@CowperKettle once they figured out the manufacturing process they went at it hammer and tongs. The UK used to be lush with green forests, but now the economy is built on a house of cards.
> The name Chicxulub is from the Yucatec Maya language meaning 'the devil's flea'.
> An important morphophonological process in Yucatec Maya is the dissimilation of identical consonants next to each other by debuccalizing to avoid geminate consonants.
Word of the day: debuccalization
> intervocalically, as in a number of English varieties (e.g. litter [ˈlɪʔə])
Some people pronounce litter with the glottal stop, as in uh oh?
@CowperKettle It's not the standard pronunciation, but it is becoming more and more common and mostly younger people. Many 50% of the kids these days (<40yo) use /?/, but you probably won't hear it by newscasters. The most common American thing is to use the alveolar flap.
@tchrist You should just go ahead and answer that question
@Mitch Why, because nobody else understands that English doesn't have middle-voiced impersonal semi-passives the way languages like Portuguese and Spanish do have?
Pues se me ocurre que yo sí la podría contestar, pero por falta de ganas y de tiempo no me apetece lo bastante como para hacerlo.
Where me is the dative of person for the interested party; to wit, me.
You can't translate that one exactly, for the selfsame reason behind the OP's puzzle: ie, the form just doesn't exist in English. Here I might choose a verb for translation: I suppose I could answer it. But you can also do an impersonal "it" thing in English: It occurs to me that I could answer answer it. There's also no direct translation for using the positive particle sí for English. Sometimes you can use "do" for that one but not here. You'd have to put the verb into italic emphasis.
I almost feel like this question would be better on pt.se but I don't know that the OP actually speaks Portuguese at all. For all I know, they might be Russian.
Translation is a really complex topic.
And questions that amount to little more than "I don't understand" or "Explain all this to me" are often poor matches for the SE Q&A format.
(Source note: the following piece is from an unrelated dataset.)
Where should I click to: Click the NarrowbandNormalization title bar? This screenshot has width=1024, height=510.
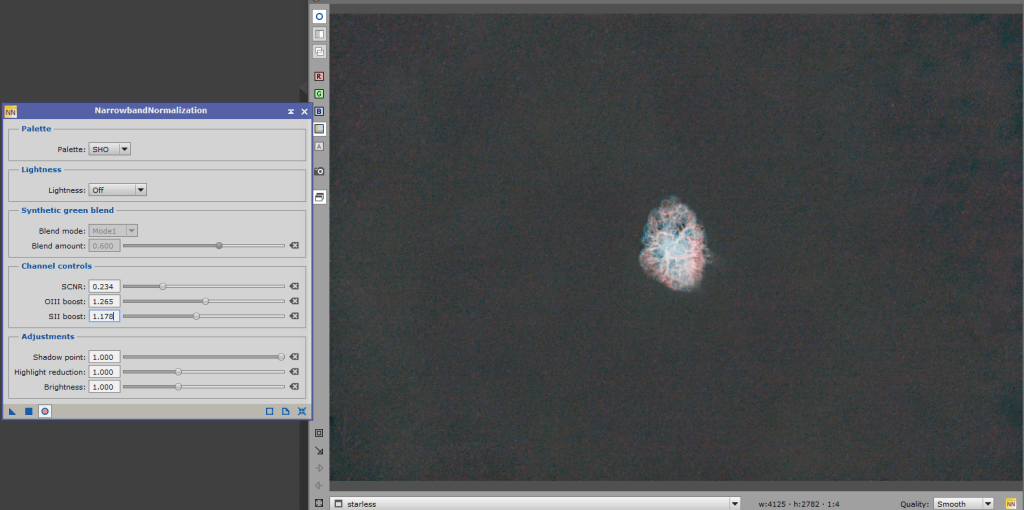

Oh, and good luck finding a translation for what a gana is. It is not a "gain". Word-by-word translation would fail itself to you completely here, as it so often does.
My lattermost sentence is what happens when you attempt to do so. :)
Aquí se te fallaría una traducción por palabras.
That's of course another illustration of what's happening in that question, where the impersonal half-passive almost always results in VS inversion.
None of this can be answered by a monoglot anglophone.
@MattE.Эллен haha. excellent. um... my eyesight is fading... could you tell me what I did there?
@tchrist You have more than one Iberian glot than any of us else here.
I can't tell if it's a question about the specific phrase 'analisou-se' or if it's about Munday's interpretation, or if it is about Baker's interpretation.
Fingernails grow at about 0.9-1.0 nm per second. So in order to imagine the size of a modern-era CPU transistor, look at your nail for 7 to 22 seconds. This growth will cover the majority of current transistor sizes.
I have an old computer I built in 2016, and its CPU has a transistor size of 14 nm.
About 14 seconds' worth of nail growth.
It has four cores, but God is it slow.
That's why I bought a laptop.
I'm using this old PC as an audio book player
Via VNC, an app that allows you to operate a remote PC.
@Cerberus but doesn't the last sentence ("they gave me more of it") emphasis on unexpectancy with regard to "I told them that I wanted a break from work" instead of "I wanted a break from work" with the comma?
actually my suggested sentence was: "I told them that I wanted a break from work but they gave me more of it". I'd missed "I told them that". sorry.